*** Excerpted passage ***
Mol. Cell 44, 878–892 (2011)

AMP-activated protein kinase (AMPK) is generally viewed as a key regulator of energy homeostasis that responds to external stimuli such as nutrient deprivation by phosphorylating protein substrates that reset cellular energy balance. Banko et al. now apply a chemical-genetic strategy to identify new AMPK substrates and show its involvement in regulating mitotic progression. Mutating the gatekeeper residue of the catalytic domain of AMPK to a glycine residue resulted in an analog-specific variant (AS-AMPKα2) that accepts a bulky N6-modified ATP analog as a substrate. AS-AMPKα2 and a thiolated bulky ATP analog were used as reagents in a thiophosphate tagging method that was applied to identify 28 potentially new AMPK targets in 293T cells. Several of the candidates were validated as bona fide AMPK substrates in vitro and in cells, and their AMPKα2 phosphorylation sites were mapped by mutational studies. Bioinformatic analysis revealed that many of the hits, including protein phosphatase 1 regulatory subunit 12C (PPP1R12C) and p21-activated protein kinase (PAK2), were proteins associated with mitotic regulation. Further characterization showed that mitotic cells have higher AMPK activities and that inhibition of AMPK activity blocks mitosis in a PPP1R12C phosphorylation–dependent manner. The analog-specific kinase engineering approach revealed a previously unknown role of AMPK in mitotic regulation and may offer a general strategy for identifying cellular substrates of kinases.
*** End of Excerpted passage ***
### Problem details
Answer these questions from the passage on AMPK substrates:
1. To which residue was the gatekeeper residue of the AMPK catalytic domain mutated?
2. How many potentially new AMPK targets did the thiophosphate tagging method identify in 293T cells?
3. Which two hits associated with mitotic regulation does the passage name?
*** Dataset content ***
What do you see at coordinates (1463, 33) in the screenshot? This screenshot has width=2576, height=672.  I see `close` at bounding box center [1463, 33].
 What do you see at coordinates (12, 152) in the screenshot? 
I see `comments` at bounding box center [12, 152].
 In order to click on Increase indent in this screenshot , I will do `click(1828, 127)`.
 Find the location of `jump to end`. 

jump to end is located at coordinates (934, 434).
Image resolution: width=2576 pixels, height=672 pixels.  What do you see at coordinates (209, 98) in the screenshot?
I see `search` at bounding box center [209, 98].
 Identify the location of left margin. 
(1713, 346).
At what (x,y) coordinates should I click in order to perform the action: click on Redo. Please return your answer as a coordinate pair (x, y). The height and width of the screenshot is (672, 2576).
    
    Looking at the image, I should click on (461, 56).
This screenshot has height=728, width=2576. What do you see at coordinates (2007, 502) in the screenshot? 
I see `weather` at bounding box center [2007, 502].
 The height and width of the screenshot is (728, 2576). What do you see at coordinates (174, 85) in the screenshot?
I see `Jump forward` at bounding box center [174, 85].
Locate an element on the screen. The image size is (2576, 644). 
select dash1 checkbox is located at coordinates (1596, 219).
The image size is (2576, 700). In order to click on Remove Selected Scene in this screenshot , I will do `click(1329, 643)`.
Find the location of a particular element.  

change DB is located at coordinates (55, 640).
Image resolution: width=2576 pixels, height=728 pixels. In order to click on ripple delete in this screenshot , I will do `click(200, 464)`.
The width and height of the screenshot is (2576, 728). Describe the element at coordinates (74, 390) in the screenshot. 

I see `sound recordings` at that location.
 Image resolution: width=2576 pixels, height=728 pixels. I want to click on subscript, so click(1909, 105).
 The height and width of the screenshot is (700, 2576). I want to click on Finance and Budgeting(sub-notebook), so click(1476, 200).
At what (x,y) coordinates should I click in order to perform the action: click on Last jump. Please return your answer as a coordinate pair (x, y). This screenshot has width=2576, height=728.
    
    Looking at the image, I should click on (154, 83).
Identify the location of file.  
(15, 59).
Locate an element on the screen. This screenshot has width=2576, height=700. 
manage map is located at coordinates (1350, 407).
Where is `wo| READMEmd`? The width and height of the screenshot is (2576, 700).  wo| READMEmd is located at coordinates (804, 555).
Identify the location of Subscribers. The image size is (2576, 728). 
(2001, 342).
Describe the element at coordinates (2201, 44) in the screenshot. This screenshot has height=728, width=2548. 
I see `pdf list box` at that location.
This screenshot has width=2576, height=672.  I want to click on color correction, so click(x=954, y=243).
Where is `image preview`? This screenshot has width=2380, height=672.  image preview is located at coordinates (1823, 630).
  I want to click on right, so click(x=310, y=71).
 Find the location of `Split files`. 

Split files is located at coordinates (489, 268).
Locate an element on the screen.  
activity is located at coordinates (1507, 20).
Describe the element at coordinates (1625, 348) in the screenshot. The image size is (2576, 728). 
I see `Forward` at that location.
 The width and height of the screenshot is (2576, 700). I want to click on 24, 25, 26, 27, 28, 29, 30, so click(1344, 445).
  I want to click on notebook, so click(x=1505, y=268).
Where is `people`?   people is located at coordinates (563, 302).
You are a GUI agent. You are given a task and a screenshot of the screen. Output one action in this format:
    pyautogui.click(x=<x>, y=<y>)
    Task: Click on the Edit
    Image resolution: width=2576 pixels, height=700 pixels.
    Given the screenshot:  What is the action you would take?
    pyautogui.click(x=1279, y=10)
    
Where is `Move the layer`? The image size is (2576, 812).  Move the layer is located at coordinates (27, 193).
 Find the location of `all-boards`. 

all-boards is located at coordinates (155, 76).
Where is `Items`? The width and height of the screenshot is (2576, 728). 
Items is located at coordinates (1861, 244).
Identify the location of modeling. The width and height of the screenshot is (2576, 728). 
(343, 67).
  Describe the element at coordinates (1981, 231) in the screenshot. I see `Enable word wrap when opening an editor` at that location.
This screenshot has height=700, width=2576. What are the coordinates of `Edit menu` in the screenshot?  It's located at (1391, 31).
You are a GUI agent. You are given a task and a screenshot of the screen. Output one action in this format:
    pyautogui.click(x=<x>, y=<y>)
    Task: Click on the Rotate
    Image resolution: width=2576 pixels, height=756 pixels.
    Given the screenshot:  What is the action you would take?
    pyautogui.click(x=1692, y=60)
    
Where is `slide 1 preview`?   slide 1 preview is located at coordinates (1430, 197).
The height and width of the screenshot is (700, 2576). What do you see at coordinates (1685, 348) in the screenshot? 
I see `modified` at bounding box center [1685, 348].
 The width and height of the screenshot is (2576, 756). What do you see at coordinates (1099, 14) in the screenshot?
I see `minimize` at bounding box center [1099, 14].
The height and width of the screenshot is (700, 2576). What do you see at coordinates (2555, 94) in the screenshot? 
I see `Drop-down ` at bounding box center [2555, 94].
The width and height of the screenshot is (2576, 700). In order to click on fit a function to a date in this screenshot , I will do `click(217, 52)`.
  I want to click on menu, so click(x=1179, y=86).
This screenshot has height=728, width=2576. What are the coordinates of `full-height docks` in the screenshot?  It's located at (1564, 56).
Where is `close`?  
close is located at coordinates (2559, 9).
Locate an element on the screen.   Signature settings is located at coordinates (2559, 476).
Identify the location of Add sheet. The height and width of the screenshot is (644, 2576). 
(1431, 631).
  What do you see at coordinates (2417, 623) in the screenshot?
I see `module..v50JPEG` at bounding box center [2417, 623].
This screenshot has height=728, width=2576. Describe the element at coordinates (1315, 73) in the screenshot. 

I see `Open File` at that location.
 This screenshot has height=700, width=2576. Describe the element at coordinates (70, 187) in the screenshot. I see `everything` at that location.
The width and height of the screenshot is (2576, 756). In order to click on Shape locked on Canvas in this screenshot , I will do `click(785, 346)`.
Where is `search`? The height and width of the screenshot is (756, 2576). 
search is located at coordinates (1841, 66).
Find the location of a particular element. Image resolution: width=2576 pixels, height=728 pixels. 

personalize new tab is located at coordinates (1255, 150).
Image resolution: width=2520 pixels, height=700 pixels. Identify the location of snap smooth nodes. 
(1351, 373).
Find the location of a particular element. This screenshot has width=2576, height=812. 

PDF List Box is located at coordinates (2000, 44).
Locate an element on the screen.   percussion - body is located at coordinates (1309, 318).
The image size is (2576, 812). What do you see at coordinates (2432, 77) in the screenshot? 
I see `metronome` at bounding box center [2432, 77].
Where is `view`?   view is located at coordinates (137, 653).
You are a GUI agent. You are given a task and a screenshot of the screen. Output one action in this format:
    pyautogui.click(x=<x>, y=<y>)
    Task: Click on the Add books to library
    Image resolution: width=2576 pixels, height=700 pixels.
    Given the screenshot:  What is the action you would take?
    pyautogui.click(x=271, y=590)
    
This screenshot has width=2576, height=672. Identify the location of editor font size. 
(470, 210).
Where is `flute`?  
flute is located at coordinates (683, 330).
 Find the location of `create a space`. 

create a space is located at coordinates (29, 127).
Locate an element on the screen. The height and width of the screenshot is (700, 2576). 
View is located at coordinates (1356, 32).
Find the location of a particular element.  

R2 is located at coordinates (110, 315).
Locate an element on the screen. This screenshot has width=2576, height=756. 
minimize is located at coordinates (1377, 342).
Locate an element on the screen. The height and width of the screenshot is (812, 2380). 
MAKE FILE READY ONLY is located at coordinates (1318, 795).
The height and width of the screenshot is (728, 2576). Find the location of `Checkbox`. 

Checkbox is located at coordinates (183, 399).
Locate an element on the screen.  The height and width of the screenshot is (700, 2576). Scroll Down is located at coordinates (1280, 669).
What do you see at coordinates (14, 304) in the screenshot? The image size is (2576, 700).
*** End of Dataset content ***
### Answer box
1. A glycine residue.
2. 28.
3. Protein phosphatase 1 regulatory subunit 12C (PPP1R12C) and p21-activated protein kinase (PAK2).